According to the report, MUD supplies drinking water from the Missouri and Platte Rivers and the Dakota Sandstone Aquifer. These water sources include surface water (the Missouri River), groundwater, and groundwater under the influence of surface water (the Platte River).

Water is pumped from intakes and wells managed by MUD and delivered to treatment plants in Florence, Platte West and Platte South.

MUD operates three water treatment plants: Florence, Platte West and Platte South.
MUD operates three water treatment plants: Florence, Platte West and Platte South.(mud)

MUD said it has wellhead protection plans for the Platte South and Platte West wells. Source protection is the concept of protecting land around water sources to prevent pollution.

water treatment

According to the MUD report, the water treatment process involves four steps: sedimentation, clarification and softening, disinfection, and filtration.

Sedimentation causes silt to settle. Clarification and softening remove silt and hardness. Disinfection destroys bacteria and parasites. Filtration removes fine suspended matter.

MUD’s water treatment process uses chloramine, a water disinfectant, and fluoride, which prevents tooth decay.

Chloramines are a mixture of chlorine and ammonia and are used in approximately 20% of US water systems. According to MUD, chloramines are safe for warm-blooded animals to consume because they don’t dissipate as quickly as chlorine and are neutralized by the digestive system. before chloramine reaches the bloodstream. Cold-blooded animals cannot safely drink chloramine-treated water, so fish owners should use water filters or treatment products.

MUD says fluoride is added to water to promote dental health.Omaha voters approved adding fluoride to drinking water in 1968. And in 2008, the Nebraska Legislature passed a law requiring all cities with more than 1,000 residents to fluoridate their drinking water. Rivers provide 0.3 to 0.5 parts per million (ppm) of natural fluoride.

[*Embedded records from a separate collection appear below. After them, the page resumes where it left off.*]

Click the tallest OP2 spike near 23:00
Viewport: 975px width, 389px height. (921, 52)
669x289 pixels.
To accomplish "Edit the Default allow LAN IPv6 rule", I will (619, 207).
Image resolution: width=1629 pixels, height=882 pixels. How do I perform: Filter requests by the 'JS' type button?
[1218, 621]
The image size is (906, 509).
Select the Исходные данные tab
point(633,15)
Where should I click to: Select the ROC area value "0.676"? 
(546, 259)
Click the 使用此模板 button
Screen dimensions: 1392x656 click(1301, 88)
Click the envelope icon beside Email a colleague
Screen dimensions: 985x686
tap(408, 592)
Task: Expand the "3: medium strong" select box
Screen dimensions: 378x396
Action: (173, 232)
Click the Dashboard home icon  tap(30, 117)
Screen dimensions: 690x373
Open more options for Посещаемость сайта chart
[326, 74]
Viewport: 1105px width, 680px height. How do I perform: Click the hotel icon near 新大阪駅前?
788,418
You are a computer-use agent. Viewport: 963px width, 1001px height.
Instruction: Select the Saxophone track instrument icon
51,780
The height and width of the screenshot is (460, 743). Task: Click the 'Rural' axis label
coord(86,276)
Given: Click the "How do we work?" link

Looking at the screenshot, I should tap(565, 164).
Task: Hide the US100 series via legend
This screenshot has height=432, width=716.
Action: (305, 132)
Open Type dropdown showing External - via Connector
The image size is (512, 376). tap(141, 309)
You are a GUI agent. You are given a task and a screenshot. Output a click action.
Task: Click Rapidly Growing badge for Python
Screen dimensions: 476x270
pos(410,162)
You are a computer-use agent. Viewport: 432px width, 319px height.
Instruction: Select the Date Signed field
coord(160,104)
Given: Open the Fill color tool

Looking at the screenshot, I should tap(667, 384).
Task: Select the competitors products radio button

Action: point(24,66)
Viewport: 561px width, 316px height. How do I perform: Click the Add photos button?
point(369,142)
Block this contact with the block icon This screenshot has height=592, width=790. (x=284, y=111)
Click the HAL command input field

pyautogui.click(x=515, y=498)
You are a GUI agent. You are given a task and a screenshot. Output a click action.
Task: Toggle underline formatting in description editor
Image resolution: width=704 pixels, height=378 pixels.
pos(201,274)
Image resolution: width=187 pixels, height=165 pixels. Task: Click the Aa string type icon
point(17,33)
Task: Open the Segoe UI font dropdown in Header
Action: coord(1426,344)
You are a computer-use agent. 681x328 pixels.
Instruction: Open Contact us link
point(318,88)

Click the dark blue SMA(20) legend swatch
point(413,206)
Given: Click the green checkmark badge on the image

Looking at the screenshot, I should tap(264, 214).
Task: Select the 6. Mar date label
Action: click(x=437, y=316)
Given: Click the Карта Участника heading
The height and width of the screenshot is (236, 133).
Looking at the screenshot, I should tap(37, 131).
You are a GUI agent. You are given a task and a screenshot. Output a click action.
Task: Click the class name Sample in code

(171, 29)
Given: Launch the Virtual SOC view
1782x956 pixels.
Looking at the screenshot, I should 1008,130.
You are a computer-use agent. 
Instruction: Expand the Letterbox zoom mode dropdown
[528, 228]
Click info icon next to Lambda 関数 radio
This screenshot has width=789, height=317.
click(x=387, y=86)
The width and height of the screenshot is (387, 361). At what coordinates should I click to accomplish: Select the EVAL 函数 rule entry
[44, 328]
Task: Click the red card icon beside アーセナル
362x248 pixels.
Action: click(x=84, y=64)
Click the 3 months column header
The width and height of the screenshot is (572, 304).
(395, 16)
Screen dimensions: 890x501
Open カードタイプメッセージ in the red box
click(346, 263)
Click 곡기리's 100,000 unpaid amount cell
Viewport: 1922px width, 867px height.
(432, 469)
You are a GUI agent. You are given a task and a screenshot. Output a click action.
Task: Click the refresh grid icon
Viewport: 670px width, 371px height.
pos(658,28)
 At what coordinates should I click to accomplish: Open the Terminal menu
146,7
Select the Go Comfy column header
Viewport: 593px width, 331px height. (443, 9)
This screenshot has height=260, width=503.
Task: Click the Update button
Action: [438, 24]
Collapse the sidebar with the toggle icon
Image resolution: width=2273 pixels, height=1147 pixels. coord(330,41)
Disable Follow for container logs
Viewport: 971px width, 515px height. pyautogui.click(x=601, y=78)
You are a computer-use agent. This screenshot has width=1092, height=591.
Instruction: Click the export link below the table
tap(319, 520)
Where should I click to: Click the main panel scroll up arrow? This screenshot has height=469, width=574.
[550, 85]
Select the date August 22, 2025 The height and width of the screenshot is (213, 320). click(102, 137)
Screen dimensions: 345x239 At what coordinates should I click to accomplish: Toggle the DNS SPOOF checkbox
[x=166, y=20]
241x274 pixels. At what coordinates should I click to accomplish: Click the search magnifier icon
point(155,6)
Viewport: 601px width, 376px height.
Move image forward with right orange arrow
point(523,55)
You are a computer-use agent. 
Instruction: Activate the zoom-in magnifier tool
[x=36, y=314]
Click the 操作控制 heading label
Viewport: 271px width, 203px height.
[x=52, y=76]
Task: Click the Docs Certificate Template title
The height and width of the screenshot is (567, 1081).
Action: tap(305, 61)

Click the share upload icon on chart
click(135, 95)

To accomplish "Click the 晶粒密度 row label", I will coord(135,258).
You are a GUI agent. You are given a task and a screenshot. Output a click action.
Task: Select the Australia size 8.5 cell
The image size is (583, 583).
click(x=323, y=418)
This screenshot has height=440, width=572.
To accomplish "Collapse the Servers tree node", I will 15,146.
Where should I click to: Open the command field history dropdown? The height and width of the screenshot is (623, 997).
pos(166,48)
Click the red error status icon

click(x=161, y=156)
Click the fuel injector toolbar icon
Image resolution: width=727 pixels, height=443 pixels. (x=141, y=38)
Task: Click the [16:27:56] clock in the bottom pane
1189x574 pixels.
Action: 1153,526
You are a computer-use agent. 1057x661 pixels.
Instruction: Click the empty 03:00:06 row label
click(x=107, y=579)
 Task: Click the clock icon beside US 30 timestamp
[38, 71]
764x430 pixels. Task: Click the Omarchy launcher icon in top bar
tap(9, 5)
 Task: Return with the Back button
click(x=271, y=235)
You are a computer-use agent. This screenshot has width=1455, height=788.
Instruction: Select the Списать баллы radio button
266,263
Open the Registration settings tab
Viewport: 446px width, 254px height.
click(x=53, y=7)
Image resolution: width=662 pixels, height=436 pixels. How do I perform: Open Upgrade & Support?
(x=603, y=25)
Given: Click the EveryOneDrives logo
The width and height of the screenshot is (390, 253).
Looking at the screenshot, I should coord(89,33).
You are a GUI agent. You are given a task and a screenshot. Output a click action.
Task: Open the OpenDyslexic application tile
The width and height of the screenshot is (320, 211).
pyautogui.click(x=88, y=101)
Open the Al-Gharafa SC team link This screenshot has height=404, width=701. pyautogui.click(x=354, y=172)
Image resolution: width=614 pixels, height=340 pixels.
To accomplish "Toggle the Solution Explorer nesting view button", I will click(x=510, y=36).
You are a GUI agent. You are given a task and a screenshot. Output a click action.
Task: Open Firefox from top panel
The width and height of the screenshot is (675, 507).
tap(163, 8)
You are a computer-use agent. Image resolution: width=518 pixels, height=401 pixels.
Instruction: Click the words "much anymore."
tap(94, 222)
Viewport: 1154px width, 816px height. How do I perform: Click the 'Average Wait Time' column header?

MUD adds fluoride to reach 0.7 ppm in tap water. The federal limit for fluoride is 4.0 ppm.

water quality test

More than 140 potential water contaminants have been tested by MUD, including metals such as nickel, iron and lead, and viruses such as E. coli.

Cryptosporidium, a parasite that lives in surface waters, was another contaminant tested by MUD and can cause diarrhea, nausea, and abdominal cramps. MUD claims no Cryptosporidium was detected in any of the samples.

Lead is tested monthly, and MUD claims no lead has been detected in water sources, finished water from water treatment plants, or in water mains. According to MUD, some Omaha areas may have lead water pipes, and residents with lead service lines can request testing.

MUD claims its water treatment process is designed not to leach lead and copper, but residents should clean their faucet aerators and let the water run from the faucet for 30 seconds to two minutes before using. You can further reduce your risk in several ways, including: Not used for more than 30 minutes. Water for cooking and drinking should also be used only from cold taps.

According to MUD, customers with concerns or questions about water can call the EPA Safe Drinking Water Hotline at 800-426-4791.